At present, NILM technologies primarily fall into two categories: event-based detection and appliance energy consumption-based method. Event-based detection focuses on identifying appliance activation and deactivation events, while appliance energy consumption-based approaches concentrate on decomposing energy consumption patterns6. Event-based detection technology investigates transient fluctuations in total power states to discern switch activations. Conversely, appliance energy consumption-based methods rely on analysing steady-state characteristics of total power to identify appliance activations through energy consumption decomposition.

Datasets of NILM are typically classified based on their sampling frequencies, with those below and above 1 kHz are considered low and high frequencies, respectively7. High-frequency datasets provide more data observation points compared to their low-frequency counterparts, enabling the detection of subtle changes in load waveforms and the identification of additional appliance load characteristics. However, acquiring high-frequency datasets require equipment with higher sampling frequencies, which tends to be more expensive than low-frequency acquisition equipment. Moreover, real-time capabilities and accuracy of the acquisition system is necessary for the high-frequency data acquisition. imposes stricter requirements on real-time capabilities and accuracy of the acquisition system.

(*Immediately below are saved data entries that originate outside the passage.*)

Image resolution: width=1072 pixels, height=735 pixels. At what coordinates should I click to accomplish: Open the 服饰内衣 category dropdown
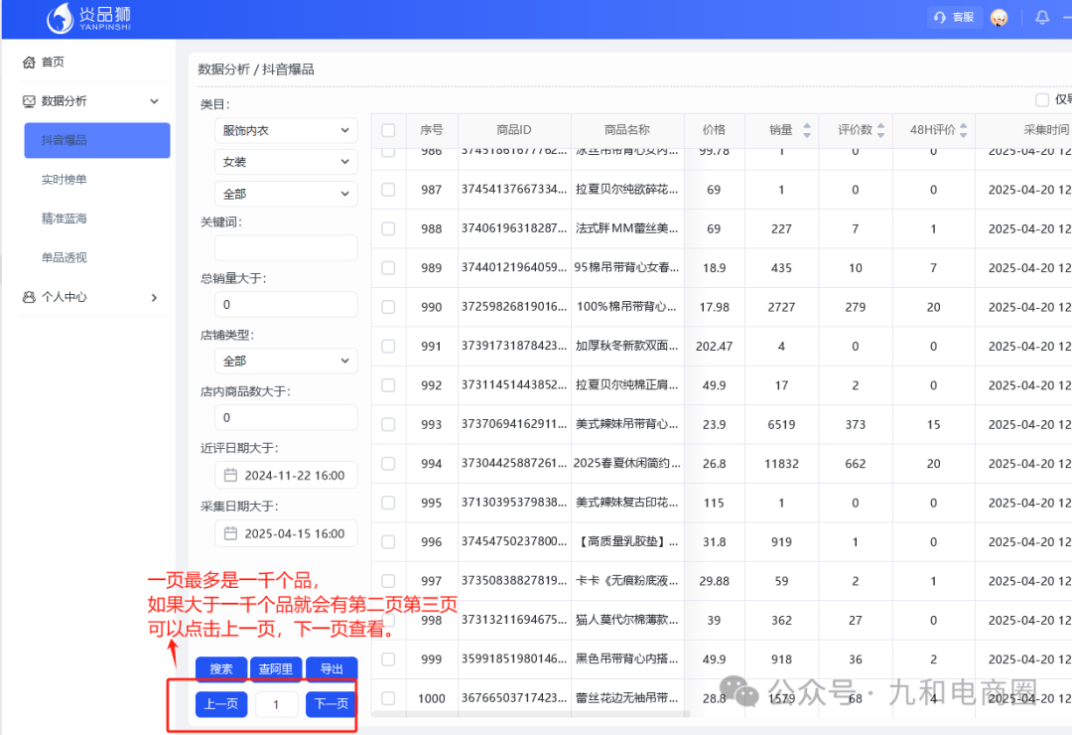click(x=286, y=129)
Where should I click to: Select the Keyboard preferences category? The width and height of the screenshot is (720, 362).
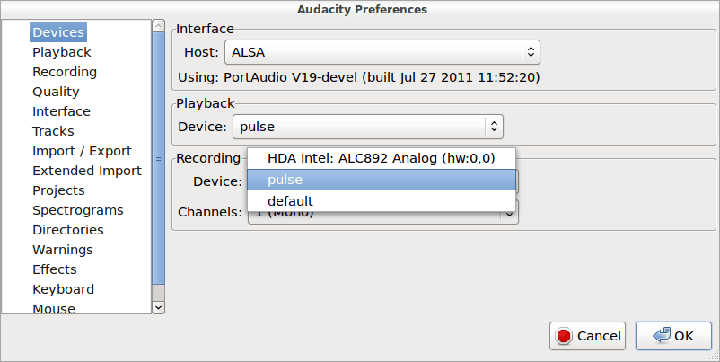click(x=63, y=289)
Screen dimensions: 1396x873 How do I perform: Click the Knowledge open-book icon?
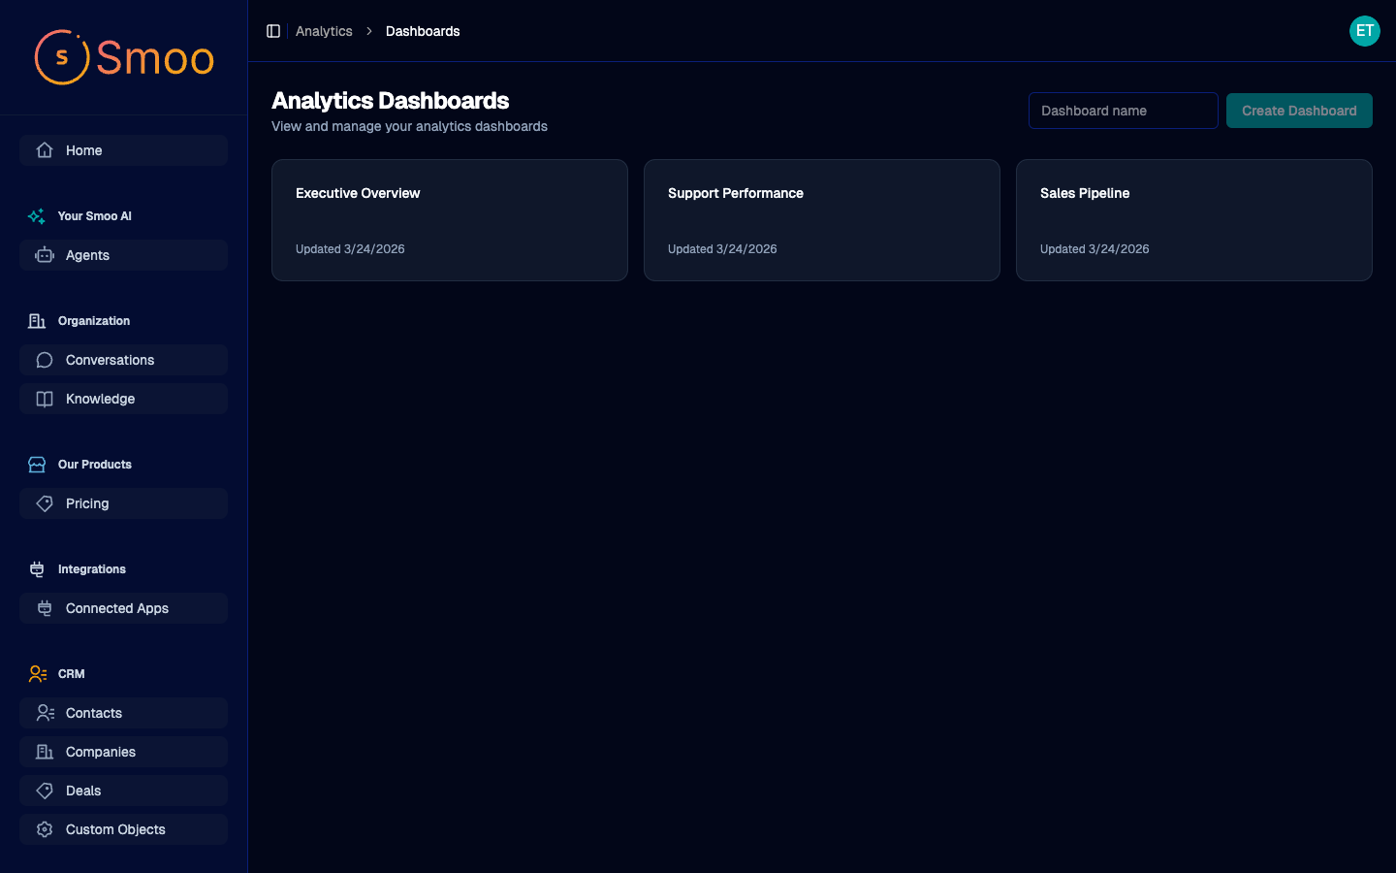pyautogui.click(x=44, y=399)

The event detection and appliance energy consumption share two fundamental steps: signal measurement and feature extraction. Signal measurement forms the cornerstone of NILM, making publicly available datasets crucial in this field. Such datasets aid researchers in reproducing and refining existing research results, and the quality of the dataset significantly influences the performance of decomposition algorithms7. Obtaining data specific to a particular country is essential for testing the performance of algorithms since different countries utilize different appliances and exhibit distinct usage patterns due to cultural variations. Over the past decade, numerous NILM datasets have been released, starting with the pioneering REDD dataset by researchers at MIT in 2011. Subsequently, researchers from various countries including the United States, Canada, India, France, and the United Kingdom have contributed additional datasets. Table 1 summarizes the available information on high-frequency datasets, while Table 2 provides an overview of low-frequency datasets.

Table 1 Commonly used high-frequency data sets.
Table 2 Commonly used low-frequency data sets.

Methods

Data acquisition environment

The dataset is collected in a typical family life scenario of China, where the alternating current phase voltage is standardised at 220 volts with a frequency of 50 Hz. The majority of in-home power sources in this region operate on single-phase power. Consequently, the collected dataset primarily consists of data obtained from single-phase power supplies.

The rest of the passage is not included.